CPC ACQUISITIONS, INC., APPELLANT,
v.
BRENDA HELMS, APPELLEE.



The opinion of the court was delivered by: George W. Lindberg Senior U. S. District Court Judge

MEMORANDUM AND ORDER

Appellant CPC Acquisition, Inc. (CPCA) appeals from the United States Bankruptcy Court, Northern District of Illinois, Eastern Division's judgment that appellee Trustee Brenda P. Helms (Trustee) has exclusive right, title and interest to an $88,000 settlement arising from Certified Packaging Corp.'s (Certified) insurance company's negligent procurement of an insurance policy (Rothschild settlement), and also to any proceeds from the pending case between Certified and Commonwealth Edison (ComEd) except proceeds recovered for damage to CPCA's collateral.

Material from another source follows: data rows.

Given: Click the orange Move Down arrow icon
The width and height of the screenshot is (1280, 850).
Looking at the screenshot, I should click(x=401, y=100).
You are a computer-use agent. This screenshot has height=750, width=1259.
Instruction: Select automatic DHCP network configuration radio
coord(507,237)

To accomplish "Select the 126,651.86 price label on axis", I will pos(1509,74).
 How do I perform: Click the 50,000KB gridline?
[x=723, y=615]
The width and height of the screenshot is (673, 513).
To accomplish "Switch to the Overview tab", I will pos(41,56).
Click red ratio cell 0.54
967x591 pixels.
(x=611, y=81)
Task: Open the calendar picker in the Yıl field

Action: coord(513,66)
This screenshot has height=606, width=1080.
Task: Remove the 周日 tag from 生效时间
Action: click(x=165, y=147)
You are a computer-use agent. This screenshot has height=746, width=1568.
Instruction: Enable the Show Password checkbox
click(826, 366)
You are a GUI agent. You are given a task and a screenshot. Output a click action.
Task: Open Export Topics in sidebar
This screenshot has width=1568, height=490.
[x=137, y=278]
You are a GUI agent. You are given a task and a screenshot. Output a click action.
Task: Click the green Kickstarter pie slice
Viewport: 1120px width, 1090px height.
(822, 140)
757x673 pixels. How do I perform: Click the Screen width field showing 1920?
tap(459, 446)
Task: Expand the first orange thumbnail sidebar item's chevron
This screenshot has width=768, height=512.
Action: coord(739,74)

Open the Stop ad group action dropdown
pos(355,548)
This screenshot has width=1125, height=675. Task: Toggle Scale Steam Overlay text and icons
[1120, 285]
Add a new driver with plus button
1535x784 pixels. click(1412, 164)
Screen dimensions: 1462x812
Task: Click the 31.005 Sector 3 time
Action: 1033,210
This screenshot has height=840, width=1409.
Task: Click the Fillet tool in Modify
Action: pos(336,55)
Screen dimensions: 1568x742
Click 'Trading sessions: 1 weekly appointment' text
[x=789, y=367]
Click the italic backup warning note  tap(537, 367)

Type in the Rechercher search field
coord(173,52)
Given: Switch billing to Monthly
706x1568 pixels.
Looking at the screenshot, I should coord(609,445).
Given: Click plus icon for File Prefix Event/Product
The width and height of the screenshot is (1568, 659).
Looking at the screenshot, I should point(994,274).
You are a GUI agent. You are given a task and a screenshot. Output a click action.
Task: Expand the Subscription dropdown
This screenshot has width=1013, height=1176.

For the reasons set forth below, the Bankruptcy Court's judgment is affirmed in part and reversed in part.

In March 2000, Certified took out a loan from CIT Group/Business Credit, Inc. (CIT). This loan was secured by a lien granted to CIT over Certified's assets. CIT assigned its interest to LaSalle Bank, N.A. (LaSalle) in June 2001.

In late 2000, Certified's North Chicago plant caught fire. Certified's insurance company denied coverage due to the insurance broker's failure to include the North Chicago plant in the insurance policy. Certified sued the insurance company and settled, recovering $88,000 (the Rothschild settlement) for the company's negligent failure to insure Certified's North Chicago plant. Additionally, Certified filed a complaint against ComEd alleging that ComEd's negligent maintenance of utility and power lines caused the fire in Certified's plant. Certified is seeking recovery from ComEd for damage to its personal property as well as for business interruption losses in the total amount of two million dollars. This ComEd case is currently pending in the Circuit Court of Cook County.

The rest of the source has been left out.